Getting into orbit


Data acquisition



Getting into orbit

To make satellite observations possible, the viewer must be positioned in an orbit around the Earth. The satellite's orbit will depend on what one wishes to observe and how.
When launched, the satellite must attain enough speed to reach and maintain the right orbit around the Earth. If its speed is not enough, it will assume a spiralling orbit, coming ever closer to Earth until it finally falls back into the atmosphere. If the speed is too great, the opposite happens: the satellite will spiral every further away from the Earth. Ultimately, it will escape Earth's gravitational system altogether. One intentionally applies this technique when launching space probes to study other planets or the sun.

The inclination (or orbital angle) is the angle between the orbital plane and the plane of the equator.
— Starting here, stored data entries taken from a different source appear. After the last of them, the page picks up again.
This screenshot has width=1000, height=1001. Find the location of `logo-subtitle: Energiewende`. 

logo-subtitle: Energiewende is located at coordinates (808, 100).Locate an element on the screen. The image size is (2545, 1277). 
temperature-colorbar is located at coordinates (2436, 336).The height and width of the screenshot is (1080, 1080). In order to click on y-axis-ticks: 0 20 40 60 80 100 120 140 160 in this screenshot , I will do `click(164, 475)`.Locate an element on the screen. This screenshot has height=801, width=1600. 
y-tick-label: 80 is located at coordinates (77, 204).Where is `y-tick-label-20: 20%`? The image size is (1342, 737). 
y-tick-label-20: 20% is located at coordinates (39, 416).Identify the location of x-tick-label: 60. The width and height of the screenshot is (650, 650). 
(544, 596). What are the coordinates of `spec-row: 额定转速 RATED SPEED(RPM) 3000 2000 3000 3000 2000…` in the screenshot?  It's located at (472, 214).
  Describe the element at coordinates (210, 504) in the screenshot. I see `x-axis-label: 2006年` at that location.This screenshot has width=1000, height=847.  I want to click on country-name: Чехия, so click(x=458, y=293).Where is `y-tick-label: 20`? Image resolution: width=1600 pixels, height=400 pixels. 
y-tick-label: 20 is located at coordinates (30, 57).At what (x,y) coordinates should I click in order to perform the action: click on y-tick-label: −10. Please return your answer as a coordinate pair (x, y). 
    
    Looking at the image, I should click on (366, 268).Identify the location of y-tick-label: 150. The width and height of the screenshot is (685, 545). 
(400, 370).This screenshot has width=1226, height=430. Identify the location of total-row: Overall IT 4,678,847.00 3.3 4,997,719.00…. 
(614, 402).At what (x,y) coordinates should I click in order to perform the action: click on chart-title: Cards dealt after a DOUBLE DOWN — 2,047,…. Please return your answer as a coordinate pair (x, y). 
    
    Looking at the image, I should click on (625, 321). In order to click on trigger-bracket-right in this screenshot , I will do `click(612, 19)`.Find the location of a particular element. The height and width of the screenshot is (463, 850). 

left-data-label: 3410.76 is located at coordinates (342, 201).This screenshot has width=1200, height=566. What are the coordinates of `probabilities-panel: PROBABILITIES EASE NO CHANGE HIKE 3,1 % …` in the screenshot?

This angle determines what area on earth will be observed by the sensor aboard the satellite. A satellite with an inclination of 50° will only cover an observation area between 50°NL and 50°SL. Thus, if one wishes to cover the entire planet with a single satellite, the inclination must amount to 90°.

Depending on the orbit around the Earth, one speaks of a geostationary, a polar, direct or retrograde satellite.

A geostationary satellite is one which is always located above the same spot on Earth. To achieve this, the satellite must revolve in a circular orbit around the Earth with an orbital glide velocity equal to the Earth's rotation. This occurs in the plane of the equator at a distance of around 35,890 km from the Earth's surface. The time of revolution of these satellites is the same as that of the Earth. Telecommunication satellites are generally geostationary.

A geostationary satellite rotates with the earth at an altitude of 36000 km. Since the satellite rotates at the same speed and in the same direction as the earth, it is always above the same spot on earth and has the same view of the earth’s surface.

Other satellites do not remain suspended above a fixed point on Earth. The plane of their orbit forms an angle with the plane of the equator. They can move in a polar (over the poles), direct (inclination between 0 and 90°, whereby they move eastward) or retrograde (inclination between 90° and 180°, westward movement) orbit.

SPOT, for example is a polar satellite. A single revolution of SPOT takes 101 minutes, thus 101 minutes later it once again crosses the same degree of latitude. In the meantime, however, the earth has revolved further to the east. Thus it takes several days before it will once again fly over the same place. With SPOT, this period is 370 revolutions x 101 minutes = 26 days. Moreover, each time they fly over the same area at around the same hour: for example, SPOT always flies over Belgium at about 11 a.m. In this way, one can monitor seasonal variations at regular intervals.

A polar orbiting satellite orbits the earth longitudinally passing directly over the poles at an altitude between 450 and 1000 km. As the earth revolves from west to east, a polar satellite captures images of the entire earth surface after a couple of revolutions.

A heliosynchronous satellite is one whose orbital plane always forms a constant angle with the earth-sun line. To achieve this, each day one must shift the orbit of the satellite around 1° (= 360°/365.25 ) to the east. After one year, the satellite once again finds itself above the same point. One thus compensates for the effect of the Earth's revolution around the sun.